Но вглядитесь внимательно в композицию, в приемы подачи Штеренбергом этих вещей. Вспомните особый строй его натюрмортов, хотя бы таких известных как «Простокваша», «Стакан с зеленью», «Селедка» и др. И сразу бросается в глаза одно обстоятельство, определяющее сознание, мироощущение художника. Вещь Штеренберга всегда является вещью нераскрытой, эстетической оболочкой вещи. Она не вступает ни в какое взаимодействие с окружающим миром, она равна только себе самой, непознана, это «вещь в себе». Как бы подчеркивая это обстоятельство, вещь предстает у Штеренберга в своей абсолютной изолированности на гладком фоне картины. Нити, связывающие ее с миром, оборваны. «Простокваша» на мраморном столике композиционно разрешается так (вынесение ее на самый край столика и подчеркнутость этого вынесения параболическим контуром самого столика), что превращается в какой-то самодовлеющий «дух простокваши», правда кокетливо-эстетски заигрывающей (француз!) красной этикеткой. Таково же построение «Стакана с зеленью», «Селедок» и т. д.
Этот прием изоляции вещи распространяется Штеренбергом и на изображаемых им людей.

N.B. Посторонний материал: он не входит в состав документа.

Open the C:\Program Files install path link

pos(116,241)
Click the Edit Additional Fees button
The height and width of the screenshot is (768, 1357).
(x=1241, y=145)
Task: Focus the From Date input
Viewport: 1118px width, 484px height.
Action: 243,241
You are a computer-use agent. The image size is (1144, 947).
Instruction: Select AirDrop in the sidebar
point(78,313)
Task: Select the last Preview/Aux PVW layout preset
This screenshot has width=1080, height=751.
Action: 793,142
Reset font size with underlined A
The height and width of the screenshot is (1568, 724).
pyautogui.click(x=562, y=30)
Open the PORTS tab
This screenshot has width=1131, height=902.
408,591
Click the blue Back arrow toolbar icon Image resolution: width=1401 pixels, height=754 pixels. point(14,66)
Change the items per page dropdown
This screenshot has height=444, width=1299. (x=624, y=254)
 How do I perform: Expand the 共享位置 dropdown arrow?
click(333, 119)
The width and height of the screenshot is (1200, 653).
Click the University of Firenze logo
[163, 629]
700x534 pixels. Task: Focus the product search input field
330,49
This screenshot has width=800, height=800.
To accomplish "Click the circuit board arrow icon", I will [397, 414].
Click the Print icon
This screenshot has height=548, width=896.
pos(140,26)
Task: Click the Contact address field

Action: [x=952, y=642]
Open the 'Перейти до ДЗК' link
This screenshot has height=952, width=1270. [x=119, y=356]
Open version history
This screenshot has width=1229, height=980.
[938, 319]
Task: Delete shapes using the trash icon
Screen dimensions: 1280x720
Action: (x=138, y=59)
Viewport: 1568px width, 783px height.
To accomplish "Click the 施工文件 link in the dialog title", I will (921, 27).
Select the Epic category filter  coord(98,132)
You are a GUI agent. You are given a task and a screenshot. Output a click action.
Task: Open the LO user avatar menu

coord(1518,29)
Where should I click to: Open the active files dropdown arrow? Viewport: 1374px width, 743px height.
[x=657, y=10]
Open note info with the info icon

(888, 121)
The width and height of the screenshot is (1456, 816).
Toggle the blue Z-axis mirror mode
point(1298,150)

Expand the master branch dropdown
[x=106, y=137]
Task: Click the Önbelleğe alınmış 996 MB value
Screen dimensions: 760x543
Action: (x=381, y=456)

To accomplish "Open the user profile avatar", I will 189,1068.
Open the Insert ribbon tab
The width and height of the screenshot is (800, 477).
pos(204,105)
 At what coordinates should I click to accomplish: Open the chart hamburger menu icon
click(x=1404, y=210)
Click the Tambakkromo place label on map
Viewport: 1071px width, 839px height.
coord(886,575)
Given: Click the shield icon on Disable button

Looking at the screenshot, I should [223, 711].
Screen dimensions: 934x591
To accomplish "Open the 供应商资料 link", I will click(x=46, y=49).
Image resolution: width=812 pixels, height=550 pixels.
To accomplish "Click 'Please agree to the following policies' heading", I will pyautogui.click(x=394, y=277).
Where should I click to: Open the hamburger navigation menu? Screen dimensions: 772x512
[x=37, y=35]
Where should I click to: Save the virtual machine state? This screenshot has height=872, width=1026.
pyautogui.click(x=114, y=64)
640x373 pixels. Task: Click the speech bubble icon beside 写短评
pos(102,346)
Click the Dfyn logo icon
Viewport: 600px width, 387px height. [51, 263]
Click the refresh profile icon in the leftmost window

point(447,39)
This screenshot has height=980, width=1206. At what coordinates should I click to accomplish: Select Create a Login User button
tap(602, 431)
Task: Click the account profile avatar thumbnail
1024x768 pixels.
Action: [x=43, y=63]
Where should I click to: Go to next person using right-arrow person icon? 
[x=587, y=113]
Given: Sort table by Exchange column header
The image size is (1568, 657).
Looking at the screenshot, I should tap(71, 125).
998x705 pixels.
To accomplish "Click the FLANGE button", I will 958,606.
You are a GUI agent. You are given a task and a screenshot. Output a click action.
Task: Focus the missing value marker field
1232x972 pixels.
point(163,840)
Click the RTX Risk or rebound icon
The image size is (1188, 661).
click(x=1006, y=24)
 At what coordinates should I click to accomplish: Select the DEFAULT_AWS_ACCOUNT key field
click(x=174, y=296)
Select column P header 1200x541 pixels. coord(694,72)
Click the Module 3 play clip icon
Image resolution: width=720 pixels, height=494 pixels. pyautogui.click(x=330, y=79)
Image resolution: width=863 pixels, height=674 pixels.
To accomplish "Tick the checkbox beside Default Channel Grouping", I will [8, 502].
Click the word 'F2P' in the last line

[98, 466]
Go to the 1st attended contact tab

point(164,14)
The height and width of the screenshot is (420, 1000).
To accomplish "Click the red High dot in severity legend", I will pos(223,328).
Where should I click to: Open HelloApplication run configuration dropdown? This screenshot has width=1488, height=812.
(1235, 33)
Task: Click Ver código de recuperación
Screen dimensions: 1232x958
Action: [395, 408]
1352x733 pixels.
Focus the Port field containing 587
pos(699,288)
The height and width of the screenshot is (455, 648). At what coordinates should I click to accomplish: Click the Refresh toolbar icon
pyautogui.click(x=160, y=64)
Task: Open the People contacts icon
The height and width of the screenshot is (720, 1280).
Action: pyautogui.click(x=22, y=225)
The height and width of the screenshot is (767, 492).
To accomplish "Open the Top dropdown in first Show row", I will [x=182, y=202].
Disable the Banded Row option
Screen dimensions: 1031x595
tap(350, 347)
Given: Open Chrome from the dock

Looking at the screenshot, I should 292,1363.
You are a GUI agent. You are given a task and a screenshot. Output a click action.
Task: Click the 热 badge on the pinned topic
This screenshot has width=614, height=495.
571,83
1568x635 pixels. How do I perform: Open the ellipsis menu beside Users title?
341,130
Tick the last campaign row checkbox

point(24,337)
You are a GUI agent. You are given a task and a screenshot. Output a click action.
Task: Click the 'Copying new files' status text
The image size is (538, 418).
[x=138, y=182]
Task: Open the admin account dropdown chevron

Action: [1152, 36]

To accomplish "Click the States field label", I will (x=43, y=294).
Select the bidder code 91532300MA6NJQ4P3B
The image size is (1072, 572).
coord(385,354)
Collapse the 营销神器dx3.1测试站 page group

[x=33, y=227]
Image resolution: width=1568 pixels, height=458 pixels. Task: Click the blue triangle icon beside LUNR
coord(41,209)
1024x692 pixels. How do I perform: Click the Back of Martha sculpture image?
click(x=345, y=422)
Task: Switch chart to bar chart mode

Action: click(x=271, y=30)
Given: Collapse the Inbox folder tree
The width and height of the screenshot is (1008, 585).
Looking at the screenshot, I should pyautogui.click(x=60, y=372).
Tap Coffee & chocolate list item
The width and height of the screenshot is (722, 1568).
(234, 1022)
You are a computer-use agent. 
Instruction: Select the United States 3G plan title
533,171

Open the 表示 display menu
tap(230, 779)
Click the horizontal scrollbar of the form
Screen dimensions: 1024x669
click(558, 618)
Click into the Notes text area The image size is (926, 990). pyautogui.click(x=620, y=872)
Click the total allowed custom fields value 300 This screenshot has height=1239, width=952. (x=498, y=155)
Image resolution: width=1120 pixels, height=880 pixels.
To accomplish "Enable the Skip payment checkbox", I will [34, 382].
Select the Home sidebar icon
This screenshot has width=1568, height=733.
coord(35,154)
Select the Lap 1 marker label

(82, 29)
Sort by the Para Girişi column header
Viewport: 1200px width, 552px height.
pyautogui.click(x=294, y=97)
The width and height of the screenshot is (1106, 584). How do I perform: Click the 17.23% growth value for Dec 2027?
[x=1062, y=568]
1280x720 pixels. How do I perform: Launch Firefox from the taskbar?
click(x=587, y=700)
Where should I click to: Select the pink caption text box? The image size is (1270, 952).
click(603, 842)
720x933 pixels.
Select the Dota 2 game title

Мы сталкиваемся с ним и в «Старом» и в «Первом мая» и в последнем портрете дочери художника.
Если это качество «изоляции» от каких бы то ни было социальных опосредствований вещей и человека связать с эстетским, рафинированным декоративизмом его работ, то становится ясным, что этот последний (эстетский декоративизм) является прямым следствием неумения или нежелания проникнуть в нашу действительность, увидеть процессы нашей столь динамической, идейно-насыщенной жизни. Изображение изолированной внешности вещей растет из неумения познать их подлинную сущность, из бессилия перед замкнутым в себе предметным миром. Вполне естественно, что стоящий на таких позициях художник всегда рискует скатиться уже к полному искажению, к полной деформации действительности, что имеет место в штеренберговской книжной графике. А казалось бы, что именно Штеренбергу, прошедшему в гораздо большей степени, чем его соратники, через организационно-общественную работу, следовало быстрее других осознать реакционность формализма.
Для того, чтобы понять сущность из вульгарного материализма растущей живописи конструктивистов Малевича, Клюна Суетина, надо вспомнить историю нашего искусства в период военного коммунизма. Супрематисты, беспредметники, футуристы в тот период захватили в свои руки изо-отдел Наркомпроса, имели свою печать «Искусство коммуны», «Изобразительное искусство» (орган Наркомпроса) и др. Два основных тезиса лежали в основе этого движения: отрицание идеологической основы искусства, отрицание образного идейного комплекса. Газета «Искусство коммуны» писала: «Общей платформой для всех левых групп в искусстве до сих пор мог быть (в живописи) так называемый „живописный материализм“, более или менее единое принципиальное отношение к картине, как к самоцели, как к конструктивной системе форм-красок».
Эта «конструктивная система форм-красок», как самоцель, была доведена беспредметниками, с логической последовательностью людей, абсолютно оторванных от действительности и подлинных запросов пролетарских масс, до предела: их «картины» превратились в чисто геометрические построения плоскостей, объемов, линий. Только в комбинациях контрастирующих красок и самих контуров была сущность этого мансардно-анархического бунта. Логическое заключение — одинокий черный квадрат Малевича, как высшее проявление живописи. Полный тупик. И этот тупик безыдейного немощного творчества, застрявшего на задах реакционных установок западно-европейского искусства, был декларирован, как смерть искусства вообще. Это была само-утешительная ликвидаторская теория, нашедшая позднее свое продолжение в лефовских теоретических высказываниях, направленных в защиту фактографии, газеты, якобы призванных заменить литературу образную, литературу «вымысла», в высказываниях против станковой картины и др. В области искусства родилась теория замены искусства производством, ремеслом. «Искусство коммуны» писало по этому поводу: «Путь, которым следует идти нашим художникам, ясен и прост. Искусство, живопись в том смысле, как оно понималось раньше, уступает ремеслу… Ремесло — выделка мебели, посуды, вывески, платья — как подлинное жизненное творчество становится фундаментом для нового вдохновения».